A 'perfect storm' of world calamities may bring down drug prices, Takeda CEO says

When you combine global warming with a worldwide pandemic, an economic recession, political instability, supply chain disruptions and the war in Ukraine, what do you have?

It all could lead to lower drug prices, Takeda CEO Christophe Weber warned in a letter to shareholders.

“The perfect storm scenario will have an impact on investment in innovation and could accelerate downward pressure on drug pricing,” Weber wrote (PDF) to shareholders.

Over the last year, Weber said, health care financing has deteriorated as budgets have been strained by the response to the COVID-19 pandemic, economic support for Ukraine, investments related to climate change and growing government deficits.

“Energy and food costs, together with supply chain constraints, have led to significantly higher inflation and economists are pointing to a heightened risk of looming recession, particularly as the forces driving inflation show no signs of abating,” Weber continued.

Biopharma has typically been insulated from the effects of a recession.
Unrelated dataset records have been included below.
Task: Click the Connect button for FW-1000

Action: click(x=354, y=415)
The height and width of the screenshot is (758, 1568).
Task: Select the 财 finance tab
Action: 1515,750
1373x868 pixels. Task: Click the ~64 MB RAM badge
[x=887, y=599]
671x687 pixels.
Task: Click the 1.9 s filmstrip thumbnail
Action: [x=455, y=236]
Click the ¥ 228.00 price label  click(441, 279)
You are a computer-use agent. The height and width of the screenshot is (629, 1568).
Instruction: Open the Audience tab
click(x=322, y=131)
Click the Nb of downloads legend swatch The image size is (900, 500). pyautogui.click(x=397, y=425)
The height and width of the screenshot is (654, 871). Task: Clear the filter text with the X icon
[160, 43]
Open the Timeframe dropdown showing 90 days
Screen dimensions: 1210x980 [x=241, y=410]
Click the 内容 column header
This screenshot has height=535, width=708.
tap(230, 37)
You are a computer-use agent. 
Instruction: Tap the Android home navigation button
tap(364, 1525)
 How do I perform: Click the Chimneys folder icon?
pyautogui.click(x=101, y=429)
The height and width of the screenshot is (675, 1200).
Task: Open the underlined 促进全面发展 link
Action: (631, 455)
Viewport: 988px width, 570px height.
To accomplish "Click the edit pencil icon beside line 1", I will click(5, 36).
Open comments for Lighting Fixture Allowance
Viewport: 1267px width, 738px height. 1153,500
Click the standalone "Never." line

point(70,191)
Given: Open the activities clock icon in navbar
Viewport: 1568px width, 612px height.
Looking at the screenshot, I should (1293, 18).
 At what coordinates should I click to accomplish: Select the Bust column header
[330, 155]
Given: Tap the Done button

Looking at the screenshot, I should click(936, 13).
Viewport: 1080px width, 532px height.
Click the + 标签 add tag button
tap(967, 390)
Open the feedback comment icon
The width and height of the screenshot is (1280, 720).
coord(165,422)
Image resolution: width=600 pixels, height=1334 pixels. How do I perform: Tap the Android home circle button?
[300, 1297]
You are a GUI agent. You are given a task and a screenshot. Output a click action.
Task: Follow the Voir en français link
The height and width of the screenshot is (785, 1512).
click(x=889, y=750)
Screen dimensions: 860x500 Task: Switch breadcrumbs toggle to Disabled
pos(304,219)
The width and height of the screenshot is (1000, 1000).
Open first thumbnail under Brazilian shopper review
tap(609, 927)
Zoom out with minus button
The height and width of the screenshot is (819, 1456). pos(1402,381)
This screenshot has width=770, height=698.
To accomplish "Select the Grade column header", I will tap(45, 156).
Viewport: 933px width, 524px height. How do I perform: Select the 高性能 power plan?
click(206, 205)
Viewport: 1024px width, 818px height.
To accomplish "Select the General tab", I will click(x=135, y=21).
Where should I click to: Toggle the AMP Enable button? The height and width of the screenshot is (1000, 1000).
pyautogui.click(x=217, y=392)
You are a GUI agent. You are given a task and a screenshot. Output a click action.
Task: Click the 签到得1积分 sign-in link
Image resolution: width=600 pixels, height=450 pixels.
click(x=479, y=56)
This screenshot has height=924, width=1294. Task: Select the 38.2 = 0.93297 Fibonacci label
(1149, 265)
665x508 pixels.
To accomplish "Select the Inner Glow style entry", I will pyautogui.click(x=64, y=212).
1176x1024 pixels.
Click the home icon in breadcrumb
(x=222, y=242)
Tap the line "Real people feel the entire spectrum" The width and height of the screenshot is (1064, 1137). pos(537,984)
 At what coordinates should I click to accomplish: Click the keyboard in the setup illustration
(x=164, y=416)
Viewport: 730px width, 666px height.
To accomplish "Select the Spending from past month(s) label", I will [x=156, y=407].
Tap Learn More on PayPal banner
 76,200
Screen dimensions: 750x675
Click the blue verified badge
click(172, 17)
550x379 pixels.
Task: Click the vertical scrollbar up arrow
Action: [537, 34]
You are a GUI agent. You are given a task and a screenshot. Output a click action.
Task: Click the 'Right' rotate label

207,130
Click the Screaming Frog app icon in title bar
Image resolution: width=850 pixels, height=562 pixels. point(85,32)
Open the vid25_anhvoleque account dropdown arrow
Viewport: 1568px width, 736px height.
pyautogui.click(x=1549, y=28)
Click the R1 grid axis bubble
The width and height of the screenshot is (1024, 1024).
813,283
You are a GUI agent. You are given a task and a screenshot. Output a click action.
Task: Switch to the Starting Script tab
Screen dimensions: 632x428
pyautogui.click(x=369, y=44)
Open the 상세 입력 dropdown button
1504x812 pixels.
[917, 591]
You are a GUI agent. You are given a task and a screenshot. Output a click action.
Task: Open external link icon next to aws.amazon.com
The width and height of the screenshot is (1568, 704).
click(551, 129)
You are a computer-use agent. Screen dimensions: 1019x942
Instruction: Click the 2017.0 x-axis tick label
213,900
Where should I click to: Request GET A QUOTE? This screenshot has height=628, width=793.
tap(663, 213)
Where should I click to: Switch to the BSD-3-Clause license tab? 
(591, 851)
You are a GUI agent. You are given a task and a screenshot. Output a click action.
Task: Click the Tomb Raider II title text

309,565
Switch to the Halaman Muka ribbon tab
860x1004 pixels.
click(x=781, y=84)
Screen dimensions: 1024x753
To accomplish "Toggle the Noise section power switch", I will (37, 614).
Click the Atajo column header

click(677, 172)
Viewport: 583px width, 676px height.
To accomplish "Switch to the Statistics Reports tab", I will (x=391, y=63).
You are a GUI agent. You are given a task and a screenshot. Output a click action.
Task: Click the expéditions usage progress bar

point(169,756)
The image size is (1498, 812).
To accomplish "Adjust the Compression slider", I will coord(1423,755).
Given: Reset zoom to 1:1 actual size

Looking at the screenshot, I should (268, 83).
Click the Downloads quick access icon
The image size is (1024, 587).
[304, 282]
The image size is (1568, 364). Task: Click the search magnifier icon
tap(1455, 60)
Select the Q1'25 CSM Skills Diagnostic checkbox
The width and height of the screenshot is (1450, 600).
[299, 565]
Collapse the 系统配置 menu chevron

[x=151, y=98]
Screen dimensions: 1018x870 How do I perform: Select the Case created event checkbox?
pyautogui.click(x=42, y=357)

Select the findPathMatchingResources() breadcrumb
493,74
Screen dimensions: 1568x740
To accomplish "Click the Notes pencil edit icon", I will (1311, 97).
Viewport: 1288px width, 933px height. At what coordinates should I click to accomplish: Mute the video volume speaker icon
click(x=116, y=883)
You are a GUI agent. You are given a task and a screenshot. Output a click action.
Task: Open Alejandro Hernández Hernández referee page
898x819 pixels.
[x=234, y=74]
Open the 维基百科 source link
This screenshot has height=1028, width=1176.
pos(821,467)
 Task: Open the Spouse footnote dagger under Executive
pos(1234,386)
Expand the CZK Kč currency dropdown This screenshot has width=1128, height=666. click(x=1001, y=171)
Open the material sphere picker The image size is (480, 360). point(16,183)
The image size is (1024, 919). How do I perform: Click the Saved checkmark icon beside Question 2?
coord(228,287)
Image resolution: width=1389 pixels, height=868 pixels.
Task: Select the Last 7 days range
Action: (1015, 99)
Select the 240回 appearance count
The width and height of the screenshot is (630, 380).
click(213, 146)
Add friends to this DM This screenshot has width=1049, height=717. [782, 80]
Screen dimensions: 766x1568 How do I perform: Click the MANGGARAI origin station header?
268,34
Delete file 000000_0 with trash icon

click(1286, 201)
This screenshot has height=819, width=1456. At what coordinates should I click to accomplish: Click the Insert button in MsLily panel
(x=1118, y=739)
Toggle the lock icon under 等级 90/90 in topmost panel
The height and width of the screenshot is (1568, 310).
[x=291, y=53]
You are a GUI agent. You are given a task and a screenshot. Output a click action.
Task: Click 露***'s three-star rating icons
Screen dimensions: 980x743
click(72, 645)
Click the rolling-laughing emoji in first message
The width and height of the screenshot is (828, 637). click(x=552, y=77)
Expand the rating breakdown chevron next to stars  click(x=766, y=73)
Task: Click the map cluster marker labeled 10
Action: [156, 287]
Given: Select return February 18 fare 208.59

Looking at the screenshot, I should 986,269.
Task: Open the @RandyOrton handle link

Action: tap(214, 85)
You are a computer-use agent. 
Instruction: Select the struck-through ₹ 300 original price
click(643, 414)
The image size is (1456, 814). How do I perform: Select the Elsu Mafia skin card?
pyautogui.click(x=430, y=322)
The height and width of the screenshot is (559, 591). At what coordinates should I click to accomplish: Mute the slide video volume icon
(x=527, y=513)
During the crash of 2008, for example, the industry got through it with less damage than most sectors of the economy.

“Pharma is clearly less exposed to the macro environment,” a top investment analyst told Evaluate Vantage in 2008. “Go back three recessions and downward revisions in earnings for pharma are half of what you see for the rest of the market.”

Because of pricing and regulatory reforms triggered by the recession of 2008, drug prices did fall in Europe, the Financial Times pointed out, citing stats from the World Health Organization.

As for Takeda individually, the debt it took on with its much-questioned $62 billion acquisition of Shire in 2019 could leave the company more vulnerable to a recession, though it has deleveraged (PDF) rapidly, with a net debt/adjusted EBITDA ratio of 2.8x, down from 3.8x in March 2020.

Either way, Weber believes a recession, combined with other destabilizing factors, could again exert downward pressure on prices.

“The increasing tensions between China and a collective of countries that includes, among others, the United States, Japan and European nations, represents another source of potential risk for many companies,” Weber wrote. “One does not know if there will be an economic decoupling impacting healthcare and, if there is one, how extensive and rapid it will be. As a global company, we believe that it is important to manage these risks and we are scenario planning to ensure that we can pivot according to any situation.”